> _Supplied passage_:
◇ ◇ ◇
Version: 1.0.0 (Preview) Date: November 2025 License: CC BY-NC 4.0 International Author: Hongyi Shui Target Release: Q3-Q4 2026
Problem: Existing ad fraud datasets are 8-13 years old with only click timestamps—no behavioral signals.
Solution: 3M+ sessions with behavioral biometrics (mouse dynamics, scroll patterns, touch events) at 100ms resolution.
What's Novel:
- First dataset combining behavioral features + fraud labels + adversarial samples at scale
- Physics-based ground truth (superhuman velocity = bot) with confidence scores
- Multi-tier labels enabling supervised, semi-supervised, and self-supervised research
Research Impact: Enables temporal models (LSTMs, Transformers), adversarial robustness testing, and industry-specific fraud analysis.
Interested? Email contact@adtruth.io | Target Release: Q3-Q4 2026
The ad fraud research community lacks datasets with behavioral biometrics. Existing public datasets (TalkingData 2017, FDMA 2012, Avazu 2014) contain only click logs and timestamps—no mouse movements, scroll patterns, or interaction dynamics. Meanwhile, behavioral biometrics datasets focus on user authentication, not ad fraud.
To our knowledge, AdTruth is the first large-scale behavioral ad fraud dataset, providing:
- Rich behavioral signals at 100ms temporal resolution (mouse velocity, scroll depth, touch dynamics)
- 200+ derived behavioral features per session
- Physics-based ground truth with confidence scores (not heuristic labels)
- CAPTCHA-verified labels via Cloudflare Turnstile
- Session-level sequences enabling temporal modeling
- Adversarial bot samples for robustness research
- Modern 2025-2026 production data (vs. 7-13 year old alternatives)
AdTruth is a large-scale ad fraud detection dataset with 3M+ web sessions from SMB websites, featuring 200+ behavioral features at 100ms resolution. Unlike existing datasets (TalkingData, FDMA, Avazu) that contain only click timestamps, AdTruth captures mouse dynamics, scroll patterns, click timing, and touch events.
Key features:
- Multi-tier labels: Hard (physics-based + CAPTCHA), Soft (ensemble scores), Unlabeled
- 300K+ hard-labeled sessions with 90-100% confidence
- 50K+ adversarial bot samples across 6 evasion techniques
- 20 SMB industry categories over 18+ months
- Comparison with Existing Datasets
- Dataset Description
- Data Collection Methodology
- Ground Truth Labeling
- Data Dictionary
- Exploratory Statistics
- Known Limitations and Biases
- Ethical Considerations
- Citation and Contact
| Feature | TalkingData (2017) | FDMA 2012 | Avazu (2014) | AdTruth (2026) |
|---|---|---|---|---|
| Scale | 184M clicks | 8M clicks | 40M clicks | 3M+ sessions |
| Data Age | 8+ years | 13+ years | 11+ years | Current (2026) |
| Behavioral signals | No | No | No | Yes |
| Ad fraud context | Yes | Yes | Partial | Yes |
| Temporal resolution | 1 second | N/A | 1 hour | 100ms |
| Session sequences | No | No | No | Yes |
| Feature dimensions | 7 | 12 | 24 | 200+ |
| Adversarial samples | No | No | No | Yes |
| Multi-tier labels | No | No | No | Yes |
| Confidence scores | No | No | N/A | Yes |
| Industry metadata | No | No | No | Yes |
| CAPTCHA verification | No | No | No | Yes |
| Semi-supervised ready | No | No | No | Yes |
TalkingData (2017): The most-cited ad fraud dataset contains 184 million mobile app install records but provides only 7 features: IP, app, device, OS, channel, click time, and attribution. No behavioral signals. Binary labels with unknown methodology. Data is now 8+ years old—modern bots have evolved significantly.
◇ ◇ ◇
> _Entries supplied_:
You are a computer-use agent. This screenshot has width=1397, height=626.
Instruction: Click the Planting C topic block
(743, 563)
◇ ◇ ◇
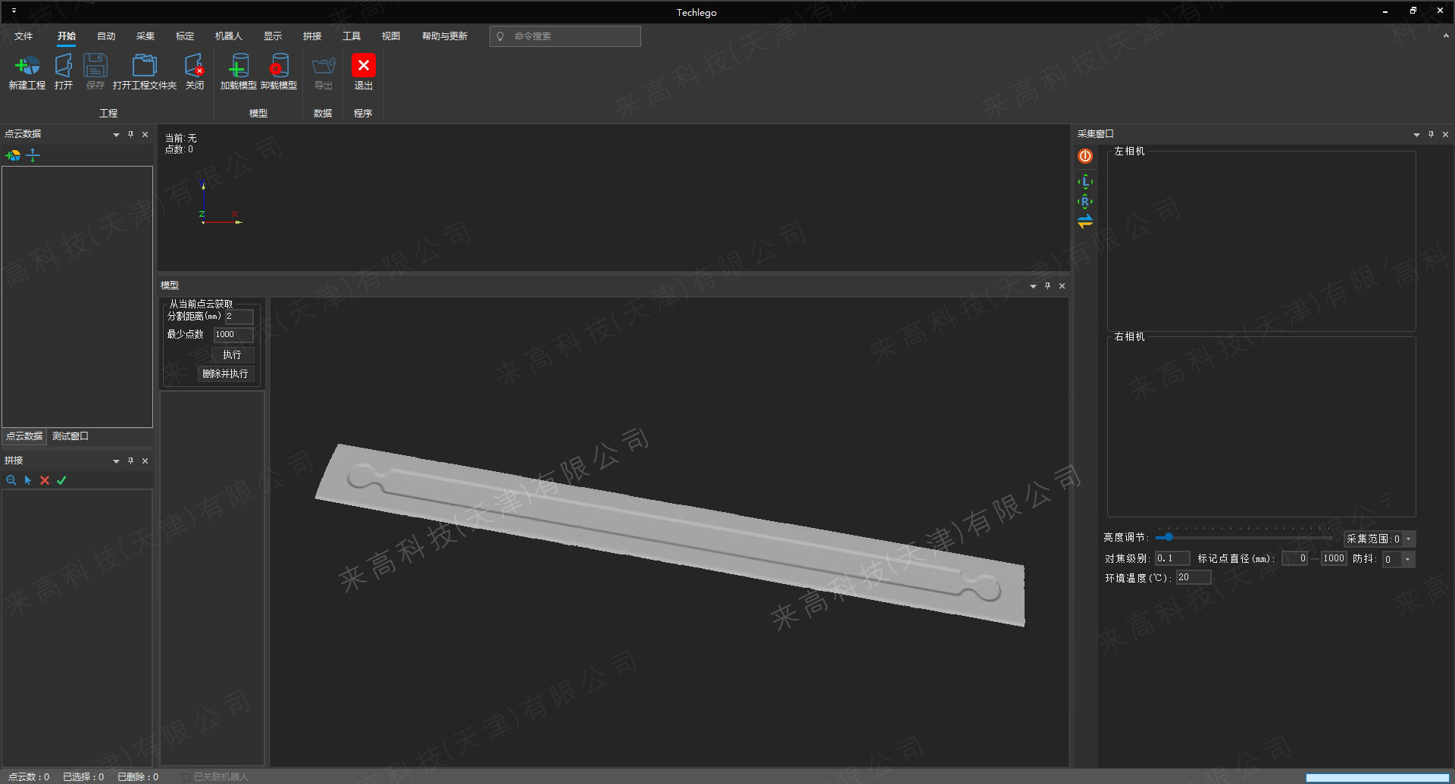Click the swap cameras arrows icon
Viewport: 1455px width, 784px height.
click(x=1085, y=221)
◇ ◇ ◇
> _What you will do_:
- 1) Answer these questions using the AdTruth dataset description.
(a) How many adversarial bot samples does AdTruth contain, and across how many evasion techniques?
(b) What temporal resolution does the comparison table list for Avazu?
(c) How many features does TalkingData provide?
- 2) Duplicate a part of the AdTruth dataset description word for word. Begin at the words "- 200+ derived" and stop after "year old alternatives)".
Rely only on the text to answer.

> _Responses to the exercise_:
- 1)
(a) 50K+ adversarial bot samples across 6 evasion techniques.
(b) 1 hour.
(c) 7 features.

- 2)
- 200+ derived behavioral features per session
- Physics-based ground truth with confidence scores (not heuristic labels)
- CAPTCHA-verified labels via Cloudflare Turnstile
- Session-level sequences enabling temporal modeling
- Adversarial bot samples for robustness research
- Modern 2025-2026 production data (vs. 7-13 year old alternatives)